Step S400, a microcrystallization treatment process, performing nucleation and crystallization treatments on the glass mold part in sequence to make the microcrystallization mold part;

Specifically, the nucleation temperature is 650-1000°C, and the nucleation time is 1-6 hours; the crystallization temperature is 900-1400°C, and the crystallization time is 0-15 hours.

In one embodiment, when the forming process is hot bending forming, the microcrystallization treatment process can be performed simultaneously with the hot bending forming, specifically, the microcrystallization treatment is performed while the glass mold part is hot bending forming.

Among them, the process of nucleation treatment: by introducing an appropriate crystal nucleating agent into the glass component, the viscosity of the glass will decrease during the subsequent heat treatment, and a large number of uniform tiny crystals will be precipitated (nucleated and grown) in the glass, that is crystal nucleus.

The process of crystallization treatment: the required crystals are grown on the surface of the precipitated crystal nuclei, so that the internal composition of the glass changes into a crystal phase and a glass phase.

Appropriate nucleation temperature and time are conducive to the precipitation of uniform and fine crystal nuclei, and further growth of uniform and fine crystals during the crystallization process.
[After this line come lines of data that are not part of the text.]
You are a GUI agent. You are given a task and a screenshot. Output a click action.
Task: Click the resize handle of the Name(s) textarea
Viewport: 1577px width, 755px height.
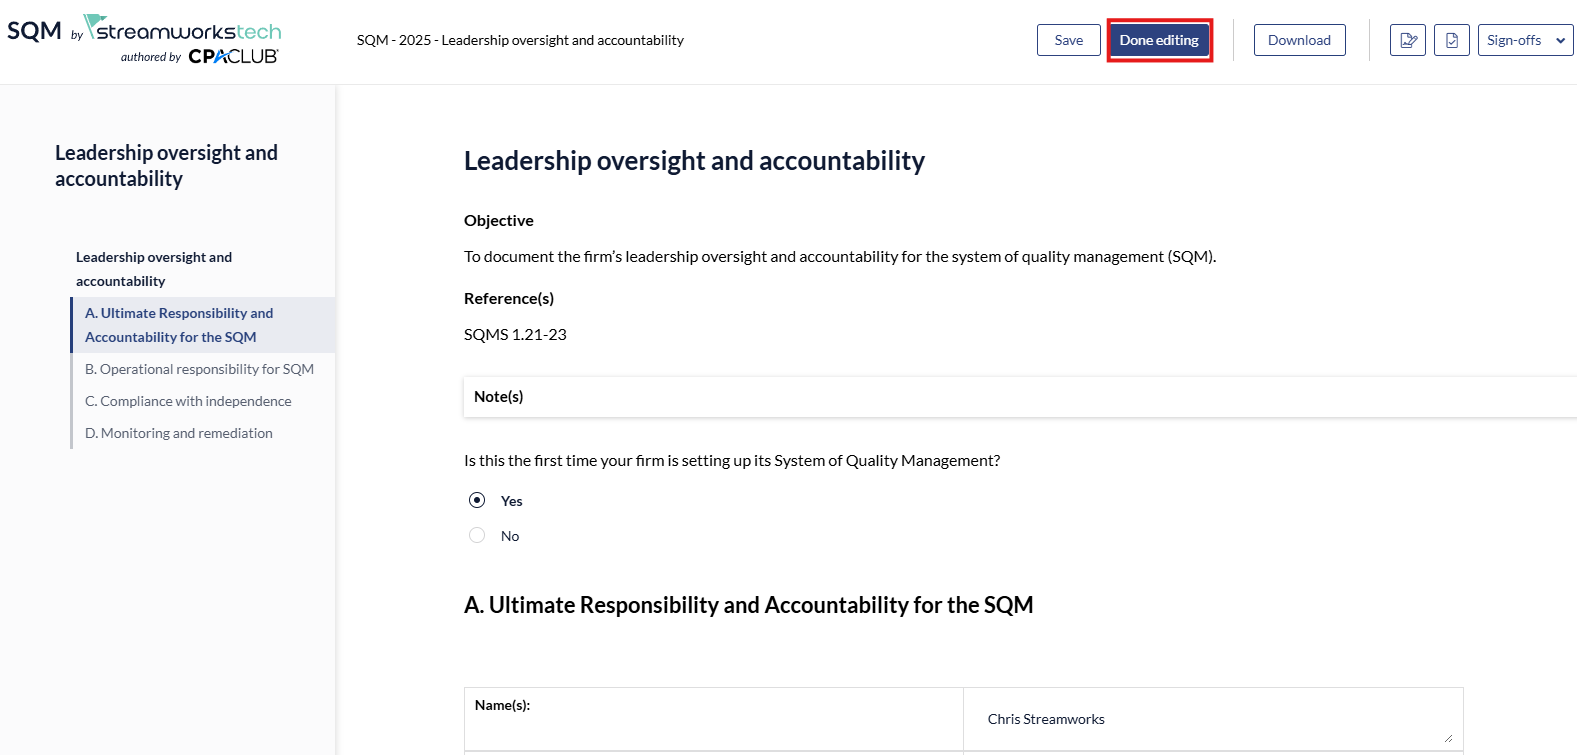pos(1448,738)
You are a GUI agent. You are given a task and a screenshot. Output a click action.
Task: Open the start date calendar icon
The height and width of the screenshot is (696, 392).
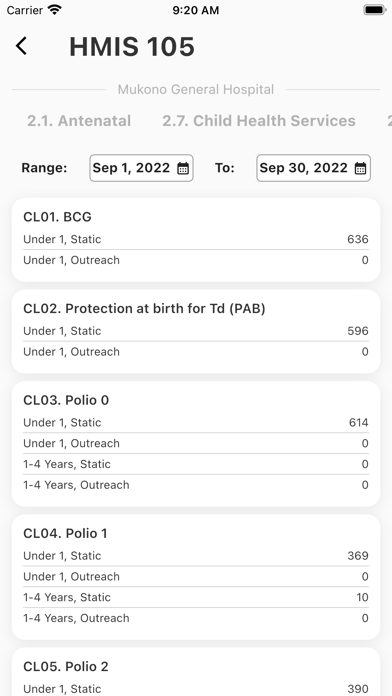183,168
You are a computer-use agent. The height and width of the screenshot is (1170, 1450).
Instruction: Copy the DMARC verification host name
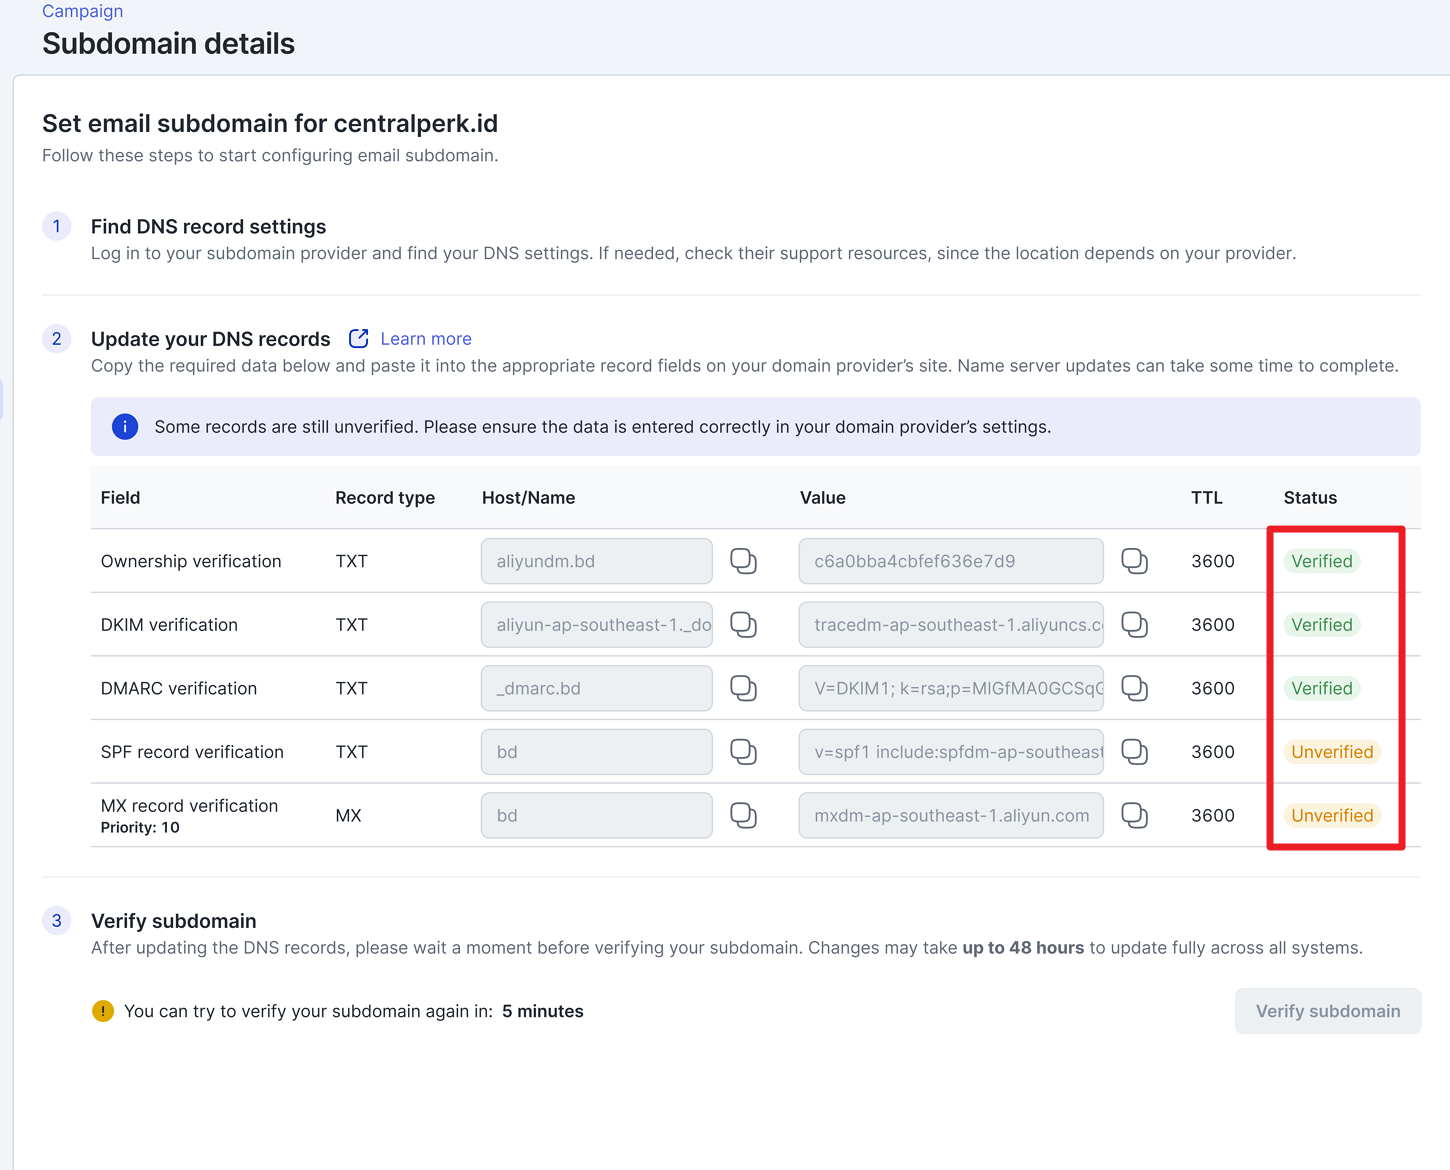(743, 688)
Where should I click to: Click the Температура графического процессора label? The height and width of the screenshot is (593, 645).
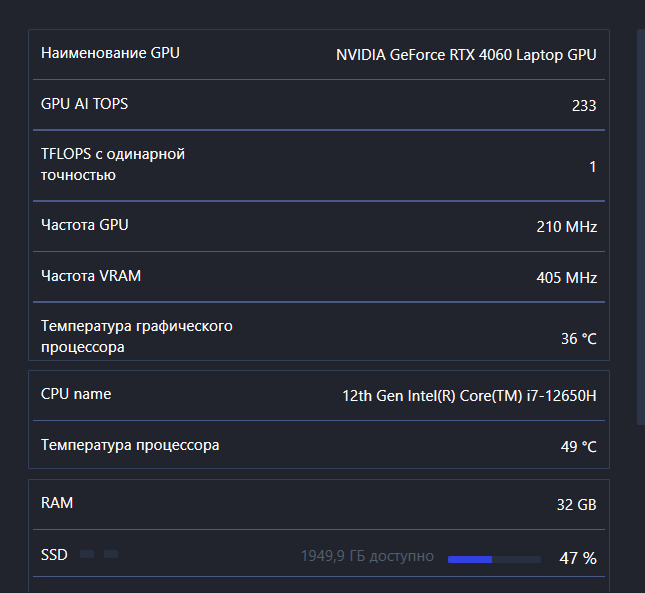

Confirmation of the nucleation temperature in this application: use differential scanning calorimetry (DSC) to test the glass transition temperature Tg of the glass, and the nucleation temperature is (Tg-20)～(Tg+130)°C. The specific test conditions are that the glass powder is ground after annealing, passed through a 200-mesh sieve, and after sieving, the glass powder is dried at 300°C for 60 minutes, then 20 mg of glass powder is taken and dried at a heating rate of 10°C/min, and the temperature of the room temperature to 1500°C is tested. For DSC data, the point where the slope of the first endothermic peak of the DSC curve is the largest is the Tg point.

Crystallization is the growth of crystals through heat treatment in glass ceramics or glasses that have formed crystal nuclei.

Confirmation of the crystallization temperature in this application: use differential scanning calorimetry (DSC) to test the first crystallization peak temperature Tc of the glass, and the crystallization temperature is (Tc-50)～(Tc+50)°C. The specific test conditions are that the glass powder is ground after annealing, passed through a 200-mesh sieve, and after sieving, the glass powder is dried at 300°C for 60 minutes, then 20 mg of glass powder is taken and dried at a heating rate of 10°C/min, and the temperature of the room temperature to 1500°C is tested. For DSC data, the point where the slope of the first exothermic peak of the DSC curve is the smallest is the Tc point.

The influence of crystallization on the thermal expansion coefficient: different crystallinity can be obtained by controlling the crystallization temperature and crystallization time of the blank, and the thermal expansion coefficients of glass ceramics with different crystal phases are quite different. Therefore, it is possible to adjust the composition, crystallization temperature and The crystallization time is used to control the thermal expansion coefficient of glass ceramics.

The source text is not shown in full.